- Work instruction:
Your task is to transcribe the data exactly while omitting each picture.

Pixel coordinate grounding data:
[Start of section]
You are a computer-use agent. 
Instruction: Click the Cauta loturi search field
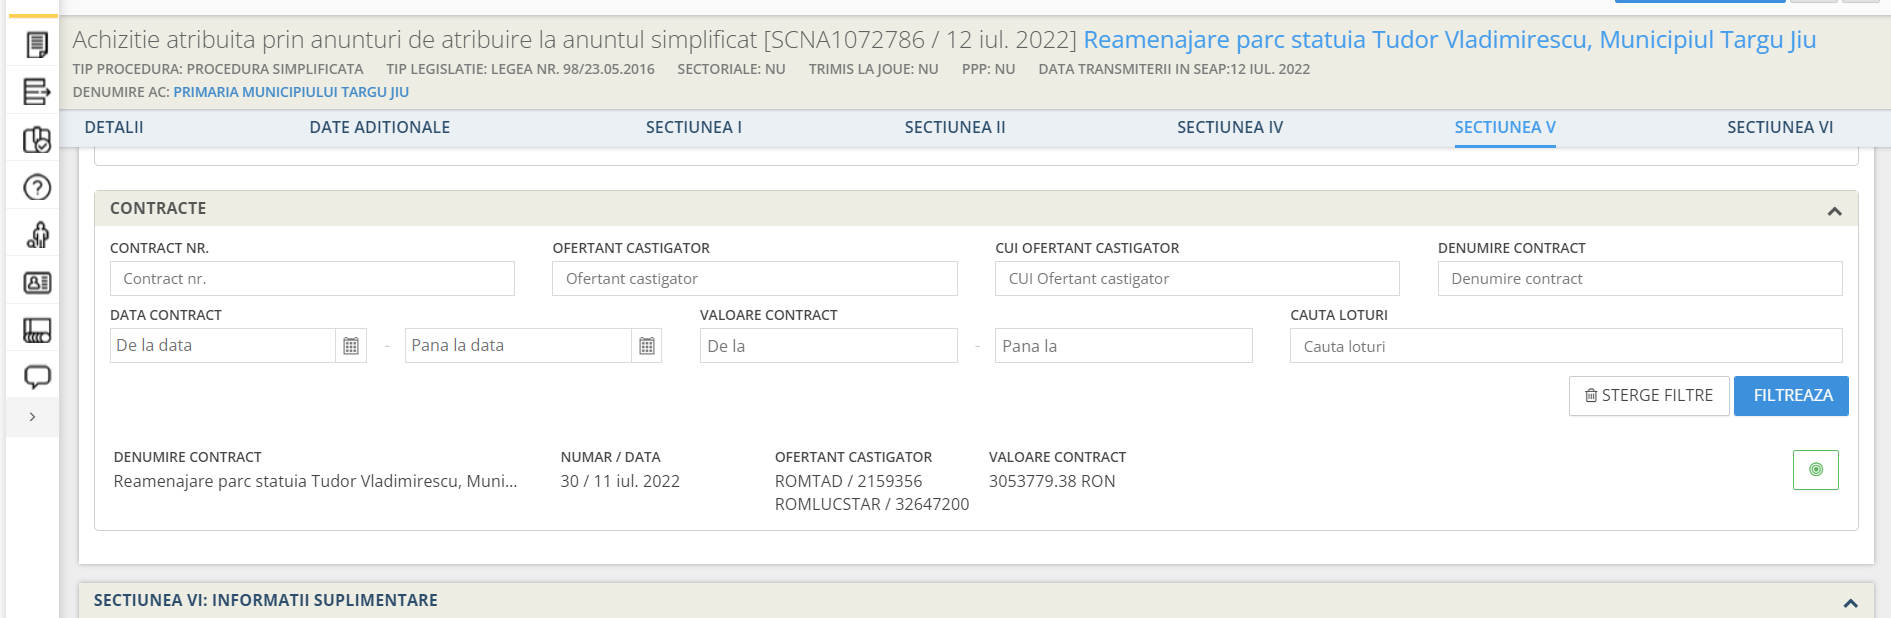coord(1566,346)
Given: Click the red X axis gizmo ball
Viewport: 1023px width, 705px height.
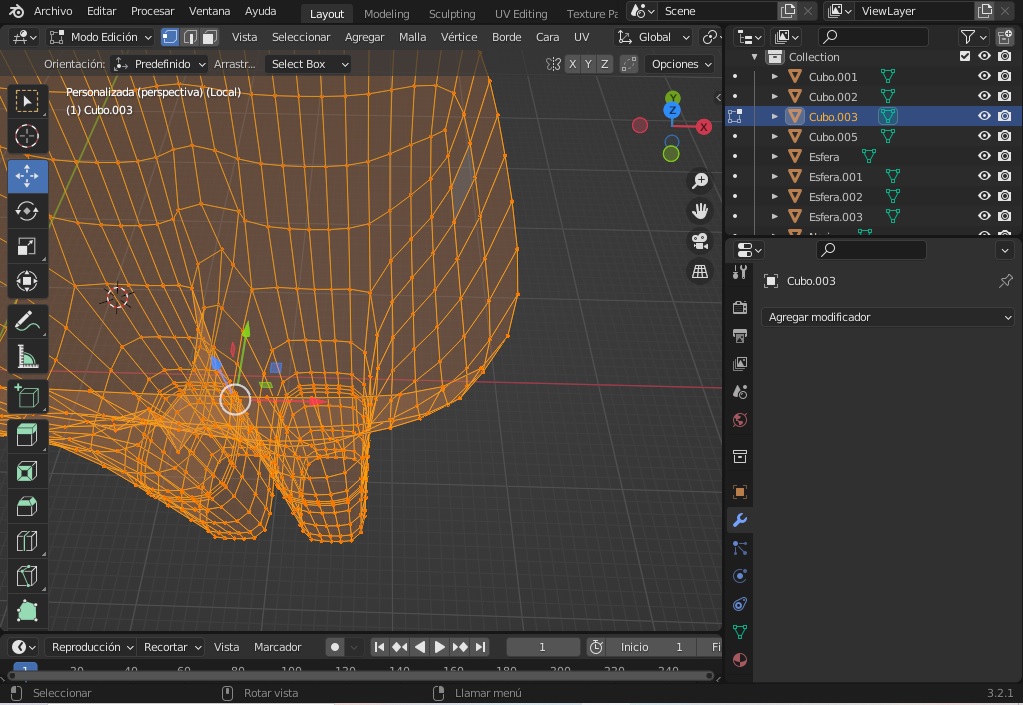Looking at the screenshot, I should (704, 126).
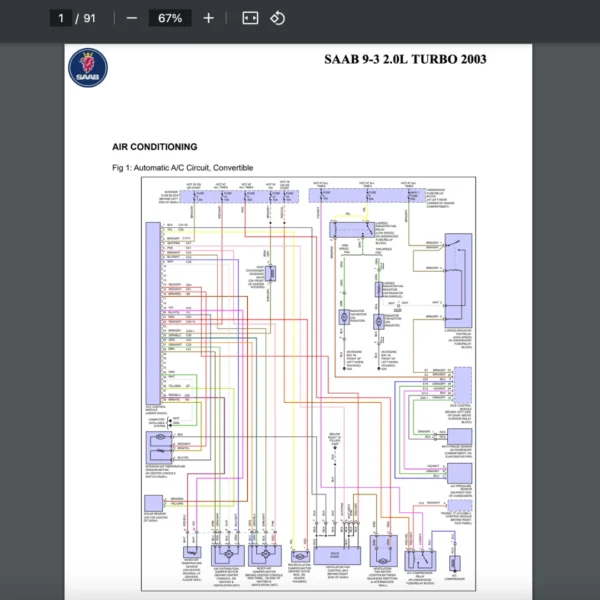Rotate the document with the rotate icon
Image resolution: width=600 pixels, height=600 pixels.
click(278, 18)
[End of section]
- Answer section:
You are a computer-use agent. 
Instruction: Click the Cauta loturi search field
coord(1566,346)
Given: Click the red X axis gizmo ball
Viewport: 1023px width, 705px height.
Looking at the screenshot, I should (704, 126).
Rotate the document with the rotate icon
Image resolution: width=600 pixels, height=600 pixels.
click(278, 18)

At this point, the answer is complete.